* AIM OF THE TASK:
The output must consist only of the lines from the one with "[Threads] (239, 2475)" through the end of the listing, restated exactly and free of pictures.

* RECORD EXTRACTS:
[Start of section]

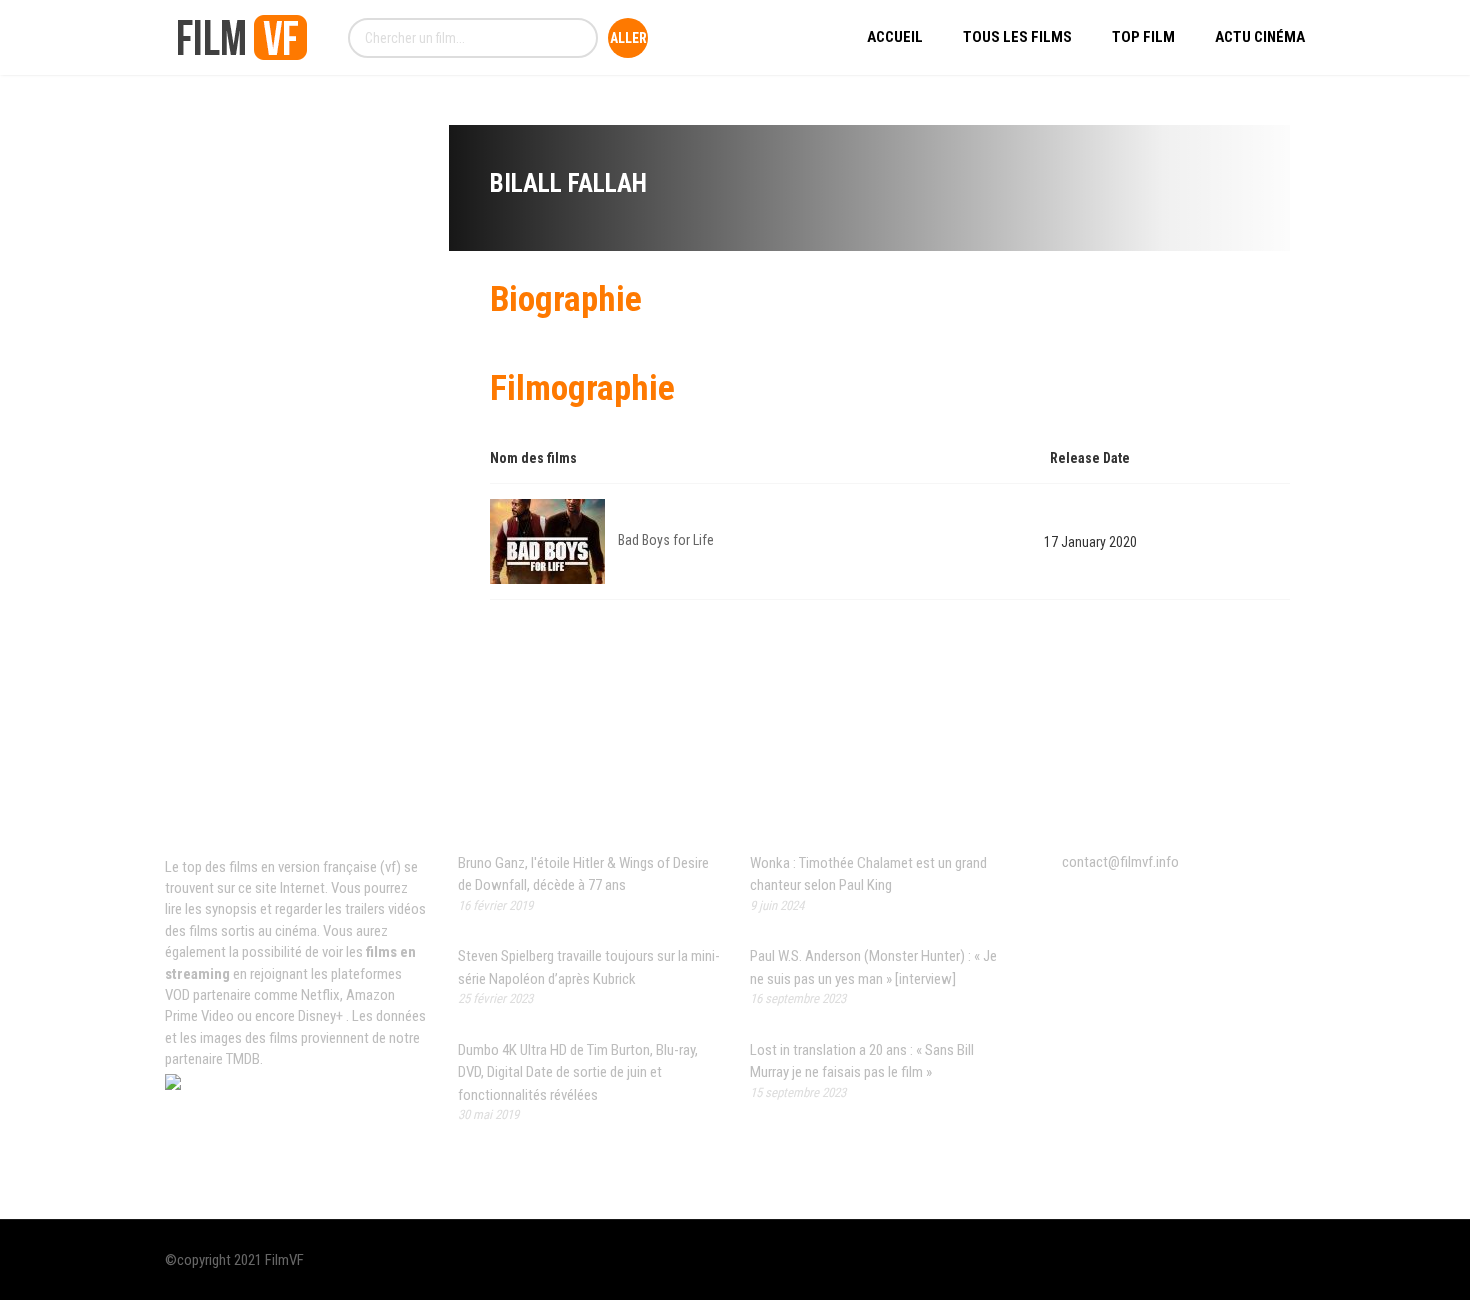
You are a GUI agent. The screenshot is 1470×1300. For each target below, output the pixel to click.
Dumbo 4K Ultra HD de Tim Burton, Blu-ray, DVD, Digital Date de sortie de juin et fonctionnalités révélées (578, 1072)
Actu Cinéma (1260, 37)
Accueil (895, 37)
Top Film (1143, 37)
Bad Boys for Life (666, 540)
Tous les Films (1017, 37)
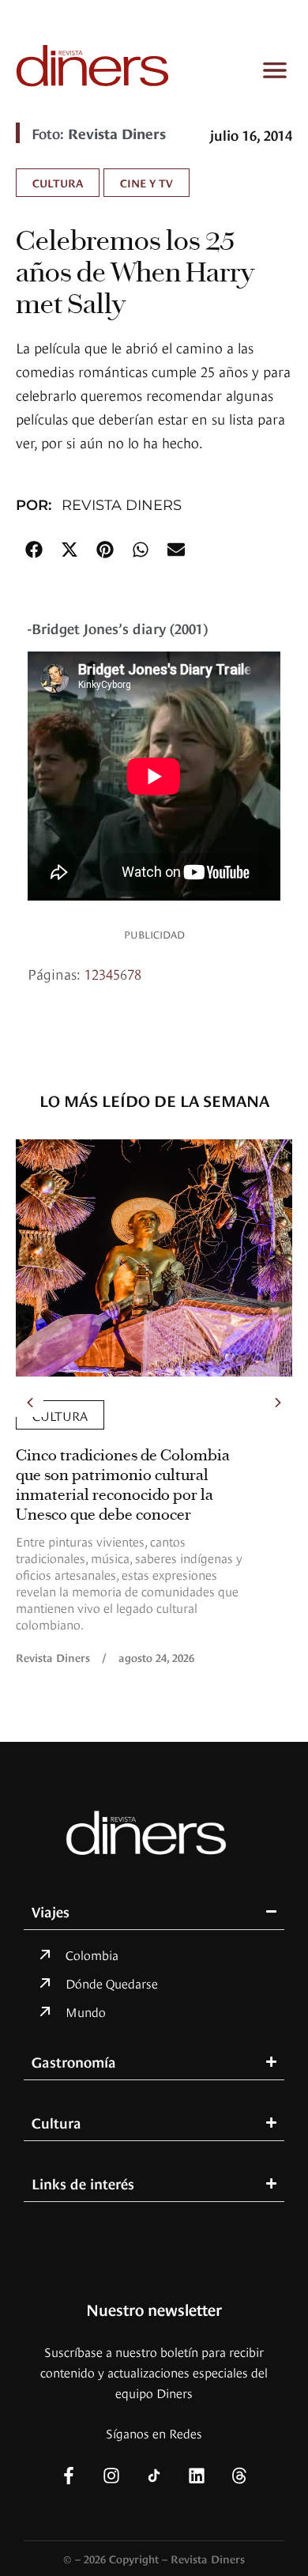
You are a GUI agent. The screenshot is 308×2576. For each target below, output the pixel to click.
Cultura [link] (57, 182)
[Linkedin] (196, 2475)
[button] (33, 549)
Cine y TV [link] (146, 182)
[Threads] (239, 2475)
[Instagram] (111, 2475)
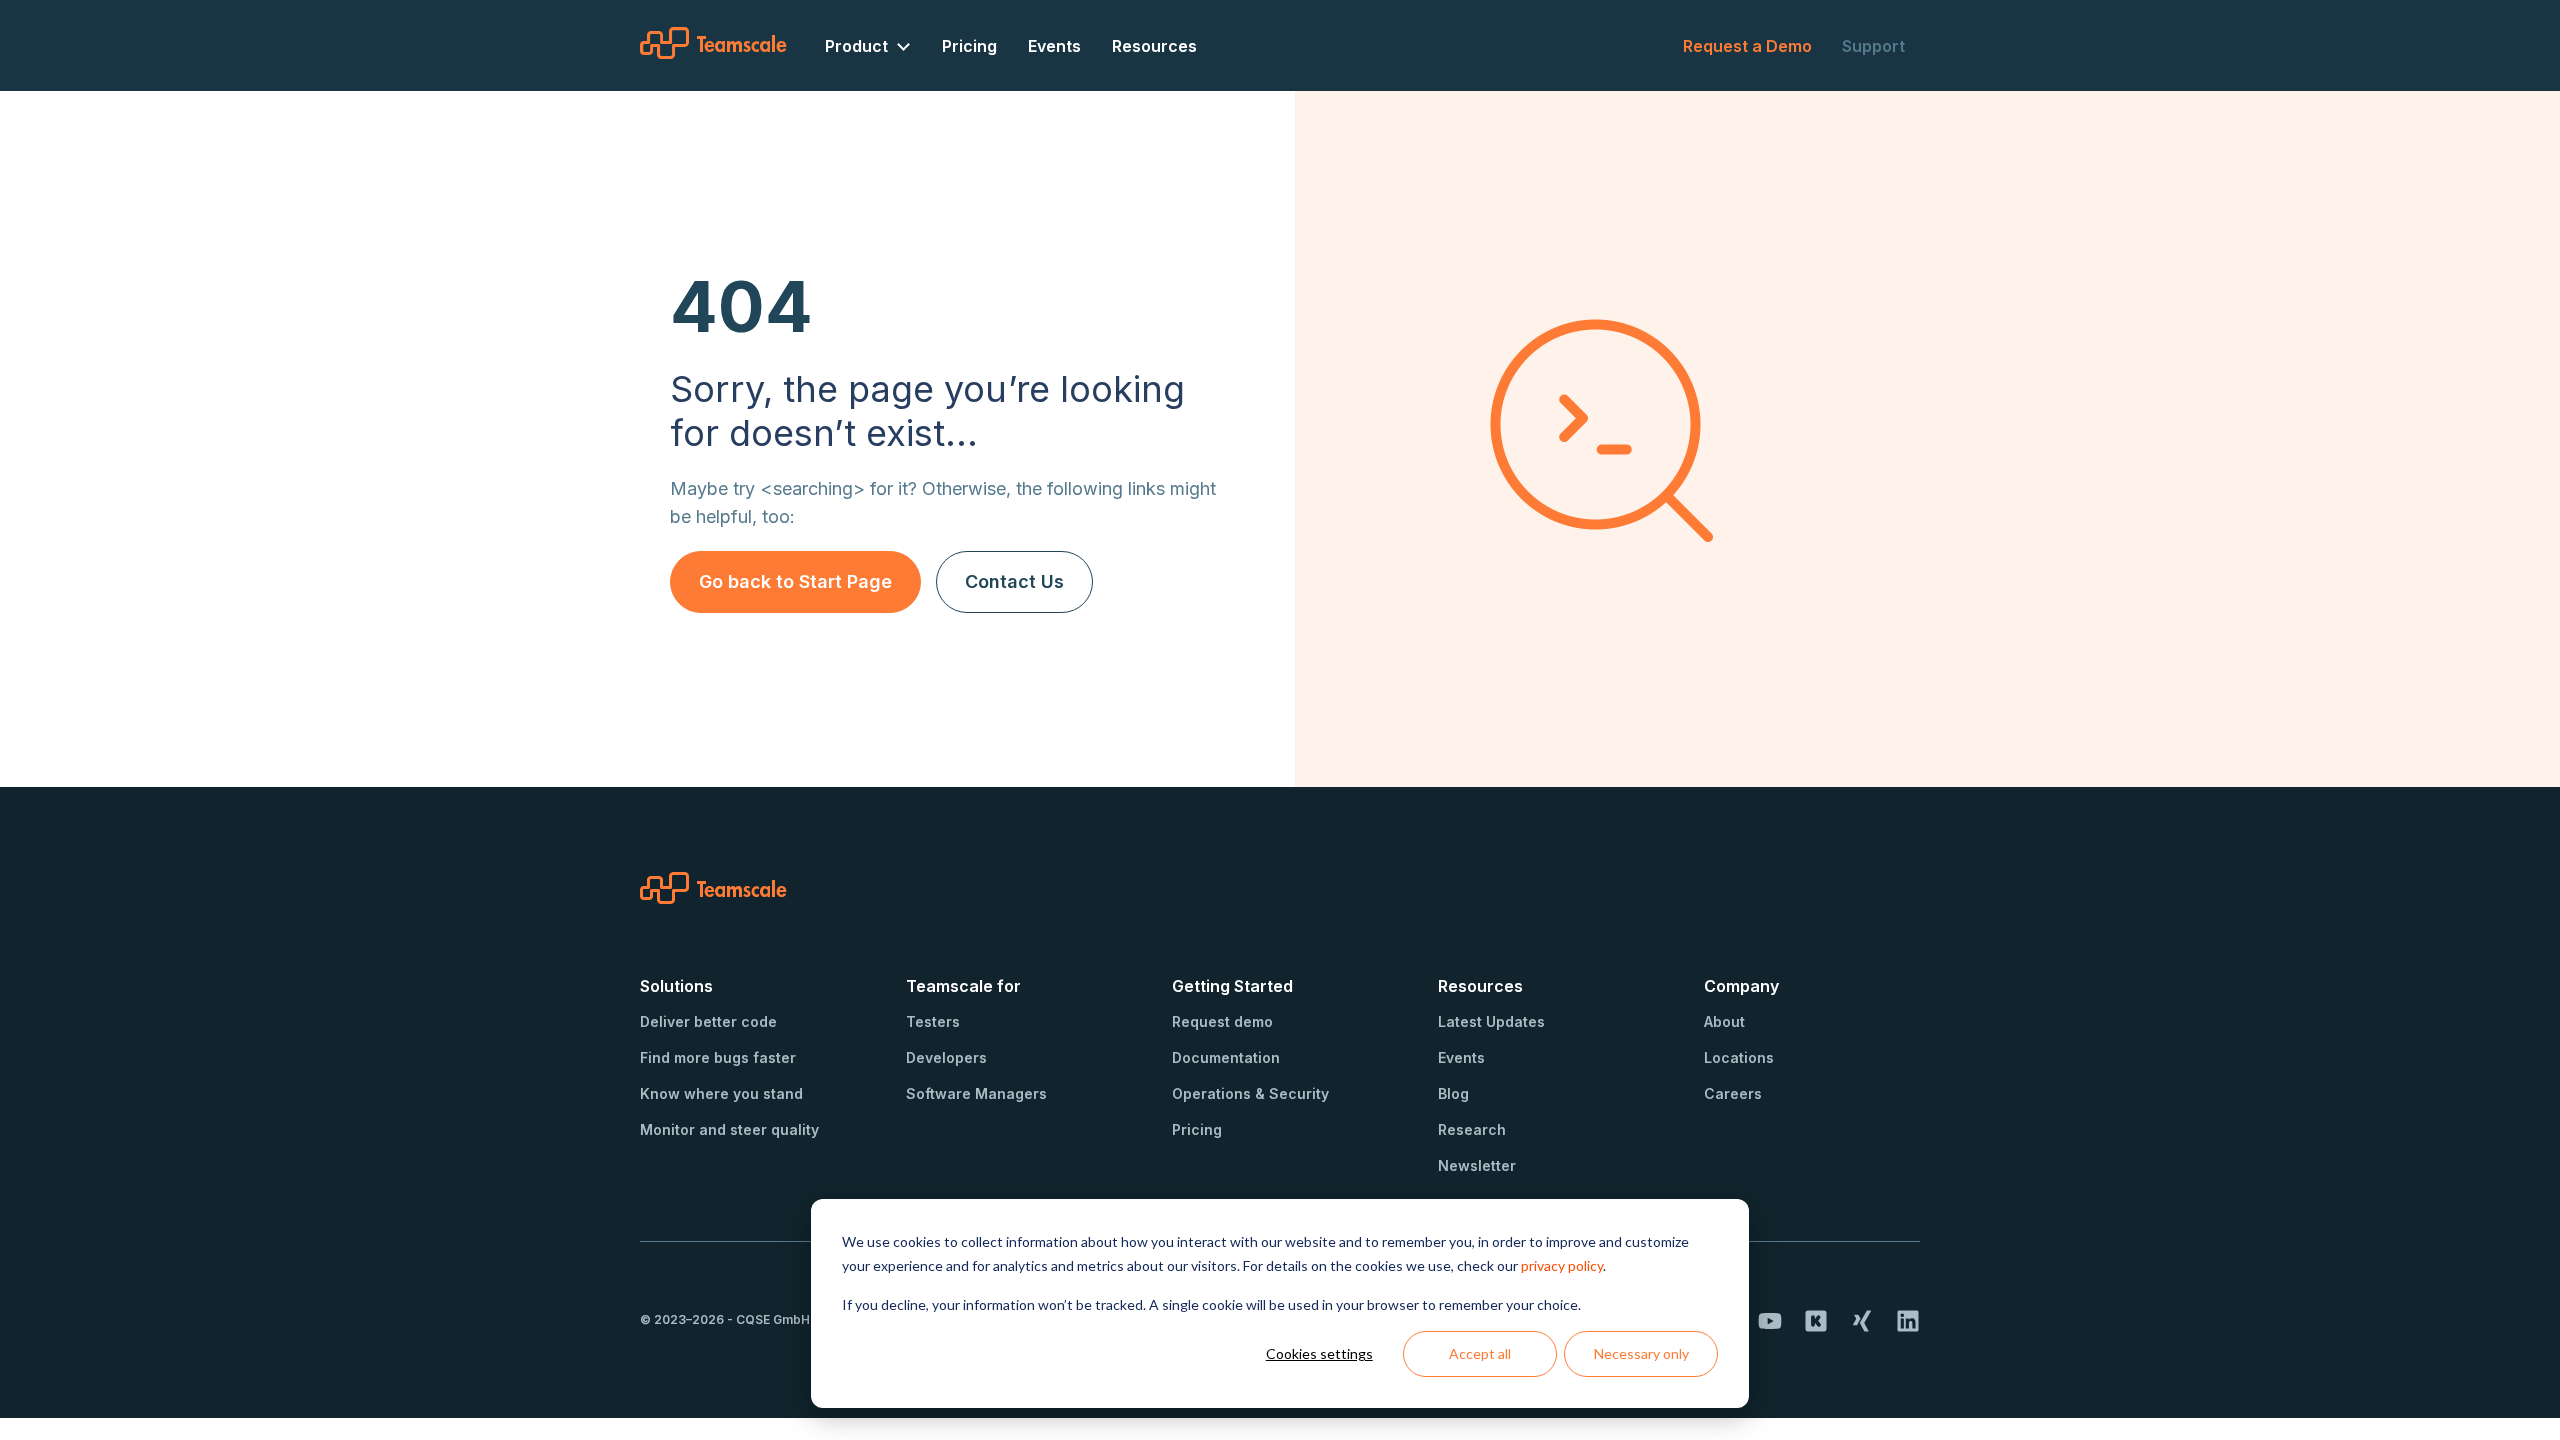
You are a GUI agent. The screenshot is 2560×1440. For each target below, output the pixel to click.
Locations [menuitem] (1739, 1057)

[End of section]

* REPLY TO THE TASK:
[Threads] (239, 2475)
[Instagram] (111, 2475)
You are a GUI agent. The screenshot is 2560×1440. For each target below, output the pixel to click.
Locations [menuitem] (1739, 1057)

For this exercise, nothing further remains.